▶ **TO DO**
In the abstract on the NIH Stroke Scale, retype everything from "Methods—We examined the" down to "and lesion volume.", word for word.

▶ **EXCERPTED TEXT**
######
Does the National Institutes of Health Stroke Scale Favor Left Hemisphere Strokes?
Background and Purpose—The National Institutes of Health Stroke Scale (NIHSS) is a valid, reproducible scale that measures neurological deficit. Of 42 possible points, 7 points are directly related to measurement of language compared with only 2 points related to neglect.
Methods—We examined the placebo arm of the NINDS t-PA stroke trial to test the hypothesis that the total volume of cerebral infarction in patients with right hemisphere strokes would be greater than the volume of cerebral infarction in patients with left hemisphere strokes who have similar NIHSS scores. The volume of stroke was determined by computerized image analysis of CT films and CT images stored on computer tape and optical disks. Cube-root transformation of lesion volume was performed for each CT. Transformed lesion volume was analyzed in a logistic regression model to predict volume of stroke by NIHSS score for each hemisphere. Spearman rank correlation was used to determine the relation between the NIHSS score and lesion volume.
Results—The volume for right hemisphere stroke was statistically greater than the volume for left hemisphere strokes, adjusting for the baseline NIHSS (P<0.001). For each 5-point category of the NIHSS score <20, the median volume of right hemisphere strokes was approximately double the median volume of left hemisphere strokes. For example, for patients with a left hemisphere stroke and a 24-hour NIHSS score of 16 to 20, the median volume of cerebral infarction was 48 mL (interquartile range 14 to 111 mL) as compared with 133 mL (interquartile range 81 to 208 mL) for patients with a right hemisphere stroke (P<0.001). The median volume of a right hemisphere stroke was roughly equal to the median volume of a left hemisphere stroke in the next highest 5-point category of the NIHSS. The Spearman rank correlation between the 24-hour NIHSS score and 3-month lesion volume was 0.72 for patients with left hemisphere stroke and 0.71 for patients with right hemisphere stroke.
######
▶ **DATA EXTRACT**
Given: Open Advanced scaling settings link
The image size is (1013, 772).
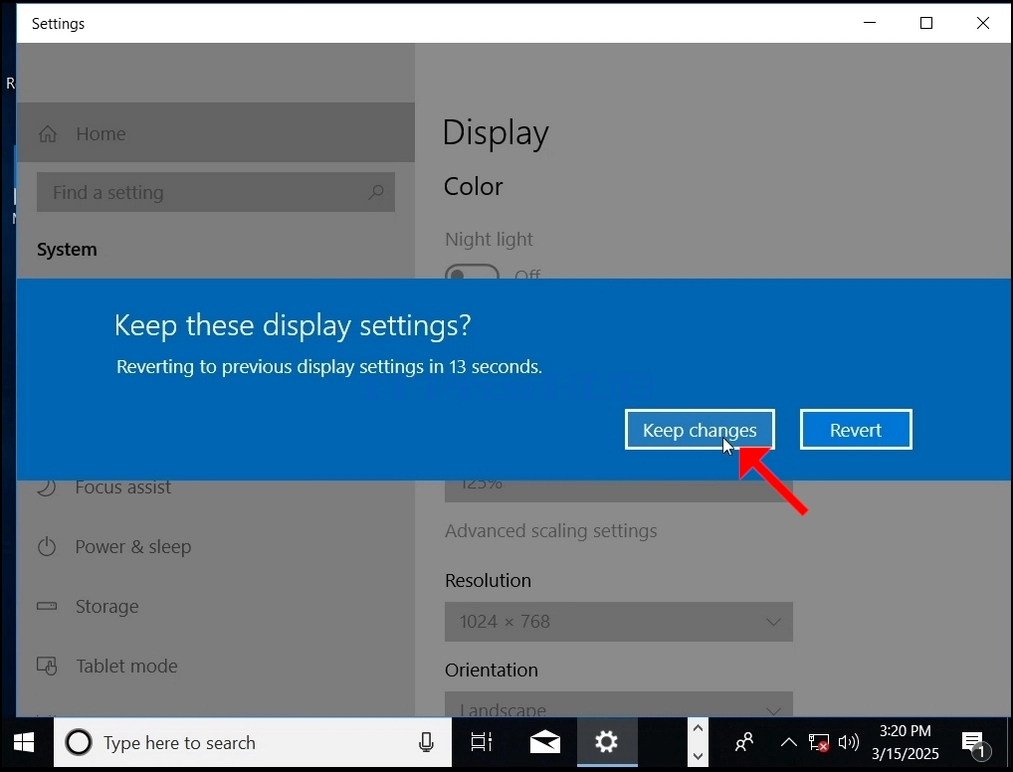Looking at the screenshot, I should [550, 530].
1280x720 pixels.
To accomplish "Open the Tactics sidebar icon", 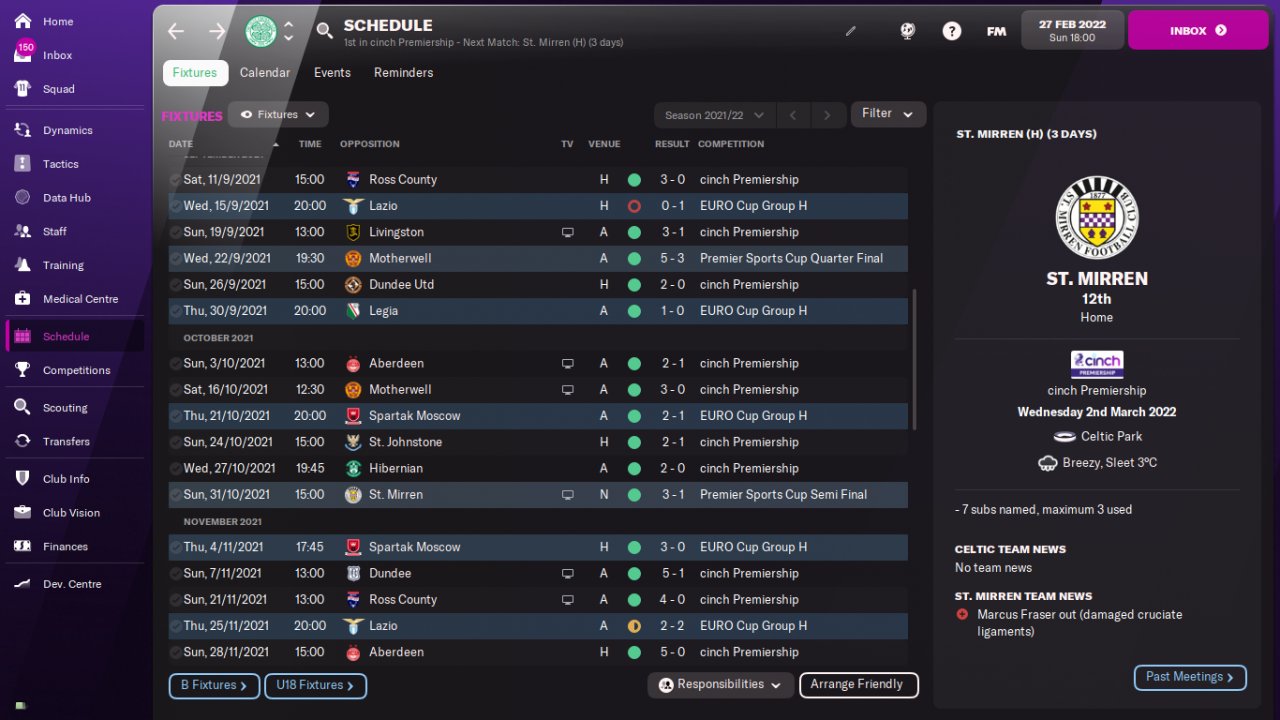I will [x=22, y=164].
######
▶ **SOLUTION FOR THIS EXERCISE**
Methods—We examined the placebo arm of the NINDS t-PA stroke trial to test the hypothesis that the total volume of cerebral infarction in patients with right hemisphere strokes would be greater than the volume of cerebral infarction in patients with left hemisphere strokes who have similar NIHSS scores. The volume of stroke was determined by computerized image analysis of CT films and CT images stored on computer tape and optical disks. Cube-root transformation of lesion volume was performed for each CT. Transformed lesion volume was analyzed in a logistic regression model to predict volume of stroke by NIHSS score for each hemisphere. Spearman rank correlation was used to determine the relation between the NIHSS score and lesion volume.